How to calculate 3 phase apparent power from voltage and current measurements

Thread Starter

wrt54gl

Joined Jul 20, 2015
6
Hello

I will be installing a PLC to monitor a 3 phase delta electrical service. I am installing current transducers to measure Ia, Ib, and Ic, and voltage transducers to measure Vab Vbc and Vca. I am not sure how to calculate the apparent power with these values as the system will not be perfectly balanced.
 

Hymie

Joined Mar 30, 2018
1,081
The mathematics of this are complicated where the loads are not balanced, and if you add phase shifts due to capacitive/inductive loading and variations between the phase voltages, things get extremely complicated.

Through my work I occasionally have need to make 3 phase power measurements using a Fluke power analyser – the instrument cost around £3k. I doubt you could achieve anywhere near reasonable accuracy using a PLC device.

Personally I would make the calculations assuming the loads are balanced and resistive with no phase shift. If you do that, you can consider that the power draw from each phase is the current multiplied by the phase line voltage to neutral.
 

Thread Starter

wrt54gl

Joined Jul 20, 2015
6
I am okay with the inaccuracy and am expecting it. I am only looking for apparent power.
My loads are all connected line to line so in the case a 400V service:
If Ia =100A , Ib = 100 A and Ic = 0A this would calculate to 230x100 + 230x100 + 230 x 0 = 46,000VA but in reality it would be 100A x 400V = 40,000VA.
Is it possible to calculate this with better accuracy than this? I should know, but I've been away from school to long!
 

Hymie

Joined Mar 30, 2018
1,081
In your extreme example of an unbalanced load, you would be reading 15% high using my proposed method.

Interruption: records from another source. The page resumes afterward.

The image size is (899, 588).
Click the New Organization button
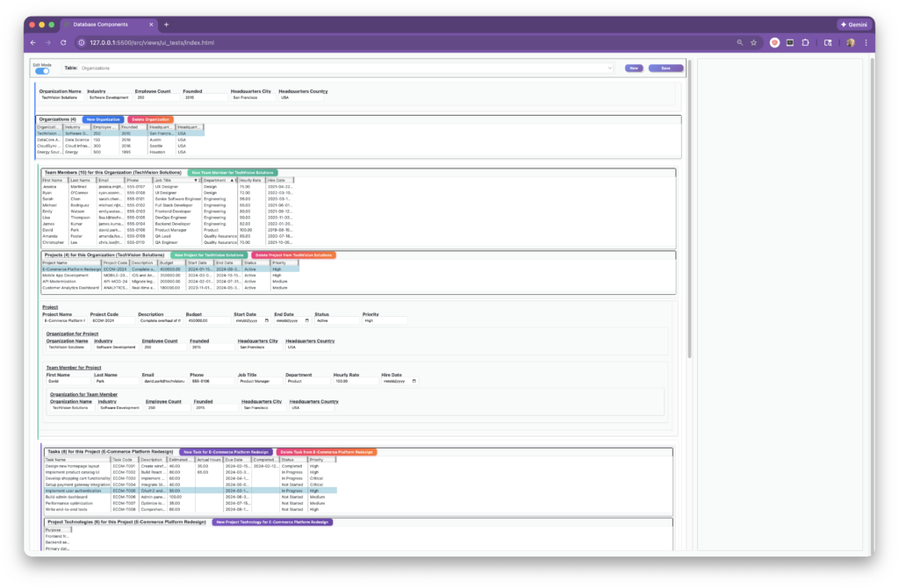tap(103, 119)
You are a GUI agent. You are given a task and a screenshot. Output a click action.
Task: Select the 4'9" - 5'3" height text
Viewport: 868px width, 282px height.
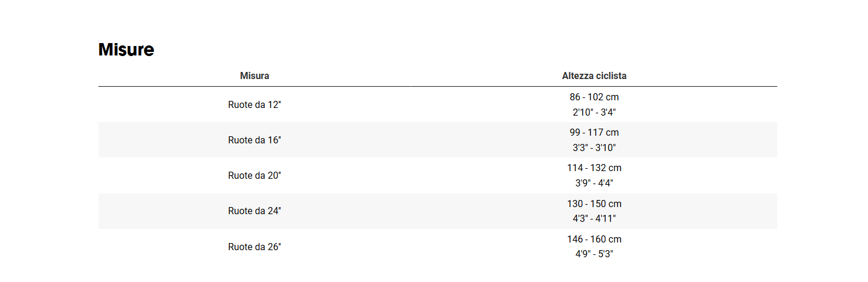pyautogui.click(x=594, y=254)
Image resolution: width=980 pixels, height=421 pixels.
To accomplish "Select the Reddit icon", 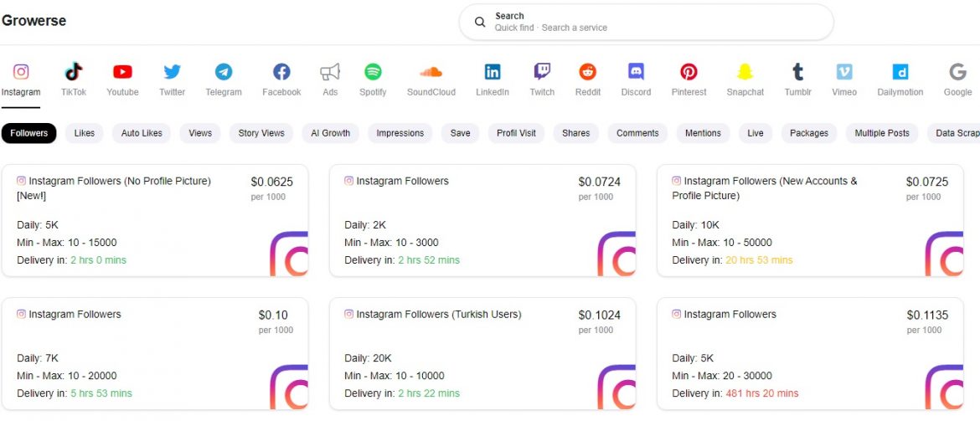I will coord(587,72).
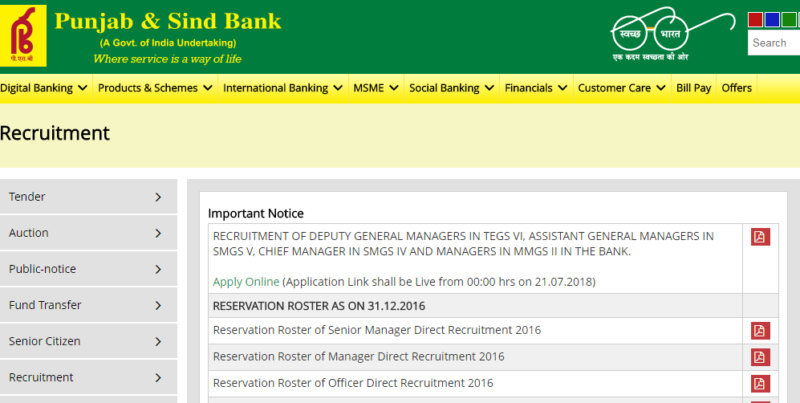Open PDF icon for Senior Manager reservation roster

(x=760, y=331)
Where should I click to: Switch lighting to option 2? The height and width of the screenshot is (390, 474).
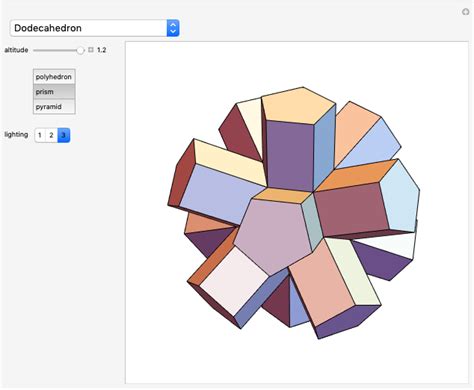(x=51, y=135)
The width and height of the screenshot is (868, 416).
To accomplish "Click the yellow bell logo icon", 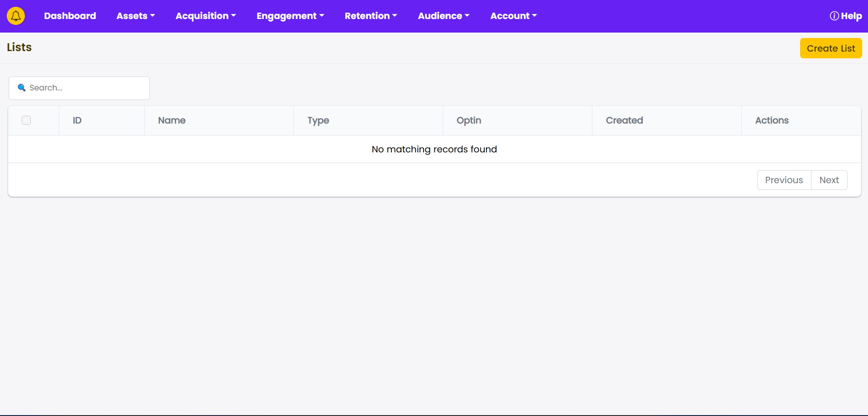I will point(16,16).
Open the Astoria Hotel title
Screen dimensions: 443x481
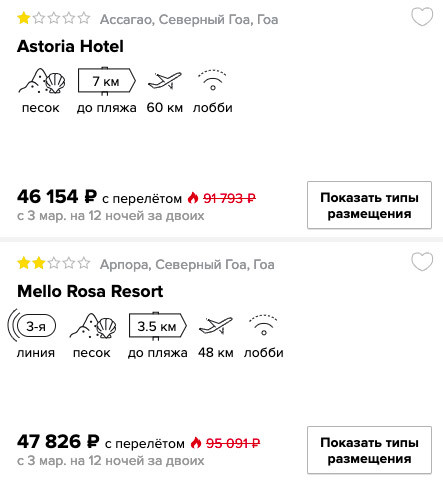(x=70, y=46)
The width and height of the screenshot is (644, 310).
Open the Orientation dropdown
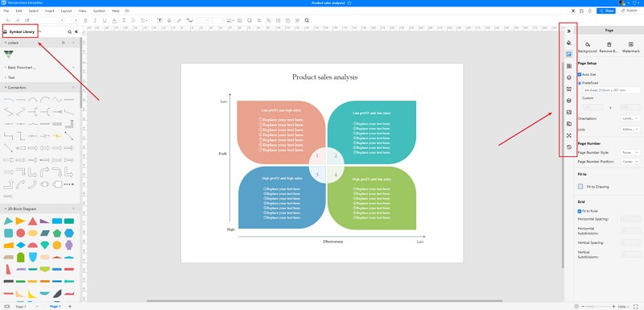[630, 118]
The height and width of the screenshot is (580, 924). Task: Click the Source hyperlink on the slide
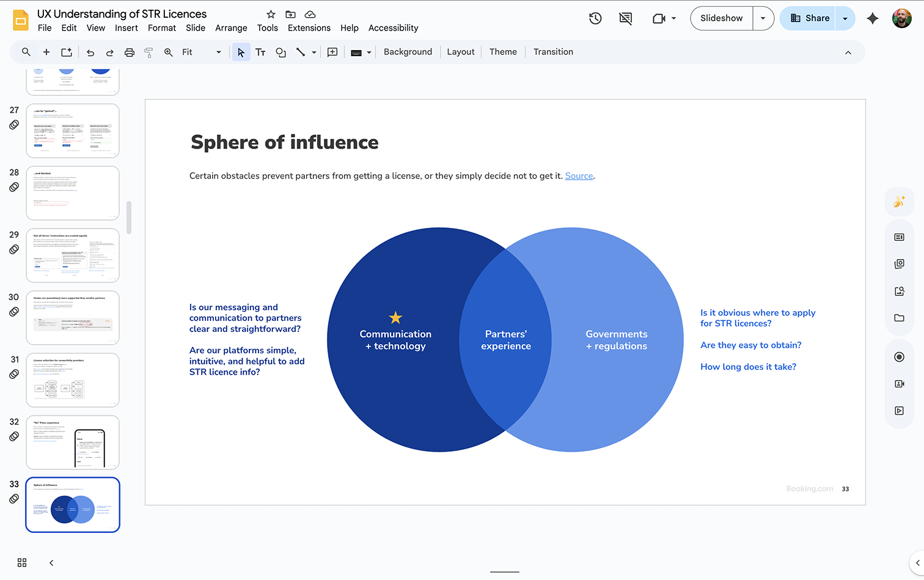(x=579, y=175)
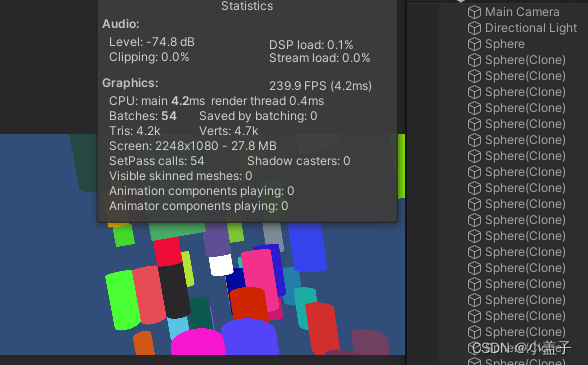
Task: Click the Screen 2248x1080 resolution line
Action: [x=193, y=146]
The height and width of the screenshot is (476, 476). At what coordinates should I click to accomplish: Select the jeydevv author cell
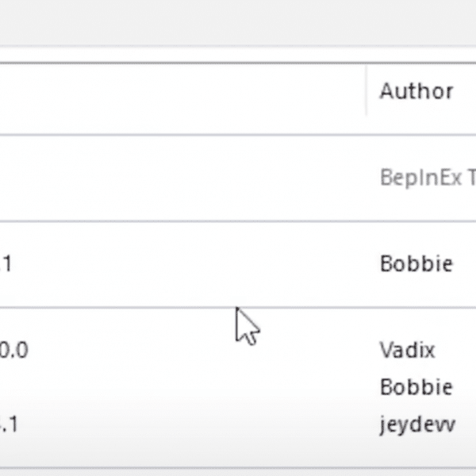click(417, 425)
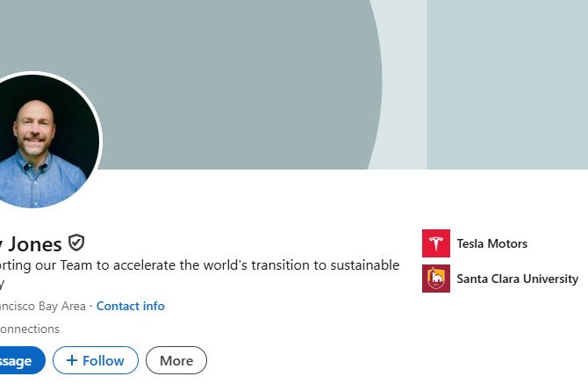The height and width of the screenshot is (391, 588).
Task: Click the Tesla Motors logo icon
Action: [436, 243]
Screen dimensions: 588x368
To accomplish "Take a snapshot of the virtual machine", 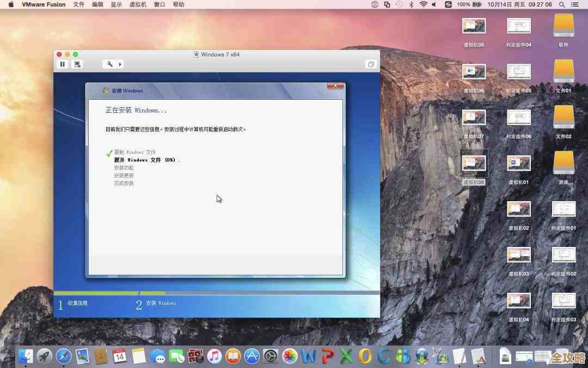I will [x=77, y=64].

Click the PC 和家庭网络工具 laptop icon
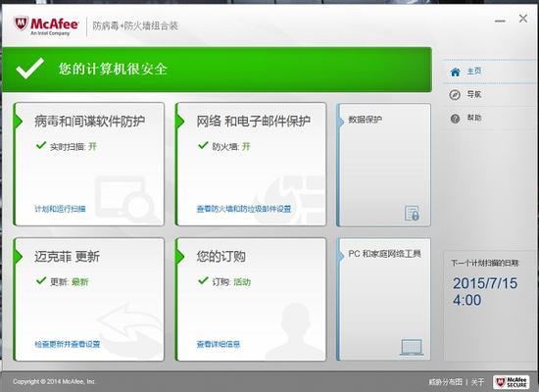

If you search on-line you will find details of unbalanced 3 phase power calculations, which involves vector diagrams with voltage/current phase angles. I doubt that a PLC based system can make such detailed calculations on the fly, at such a speed to give useful information.

You might consider improving my proposal by measuring the current phase angle (against voltage) for each of supply phases – but it is not a simple mathematical calculation to determine the phase angle when the load (and phase angle) may be varying.
 

profbuxton

Joined Feb 21, 2014
419
In power station use they use a VAR meter to give them the apparent power being shipped out. Not sure how they work. Maybe you could look up some circuits.
 

MrAl

Joined Jun 17, 2014
8,990
Hello,

If you understand complex numbers you can do anything you want with a 3 phase system.
Convert everything to complex quantities, then just use the algebra of complex numbers.
Balanced, unbalanced, doesnt matter anymore.
 

MrAl

Joined Jun 17, 2014
8,990
Hello

I will be installing a PLC to monitor a 3 phase delta electrical service. I am installing current transducers to measure Ia, Ib, and Ic, and voltage transducers to measure Vab Vbc and Vca. I am not sure how to calculate the apparent power with these values as the system will not be perfectly balanced.
Are the three voltages considered constant or is there line impedance?
Also, do you measure any phase anywhere too?
 

Thread Starter

wrt54gl

Joined Jul 20, 2015
6
Are the three voltages considered constant or is there line impedance?
Also, do you measure any phase anywhere too?
I don't measure phase angle anywhere. The loads are all uniform and all connected line to line(Delta). I know the load is very close to unity power factor. The voltages will be more or less constant but be subject to small fluctuations/imbalance just like any electrical service.
The load is greenhouse lighting. All the lights are identical electronic ballasted (unity pf) and connected line to line. So typically we would have 800 lights connected AB, 800 connected BC and 800 connected CA. They are controlled in small stages (9 at a time) so the load fluctuates but is more or less balanced.
 

MrAl

Joined Jun 17, 2014
8,990
With pure resistive load does this make any sense to you:
Vb-Va=((sqrt(3)*%i*A2-A2-2*A1)*R12)/(2*(R12+3*R1))
Vc-Vb=-((sqrt(3)*%i*A3+A3+sqrt(3)*%i*A2-A2)*R12)/(2*(R12+3*R1))
Va-Vc=((sqrt(3)*%i*A3+A3+2*A1)*R12)/(2*(R12+3*R1))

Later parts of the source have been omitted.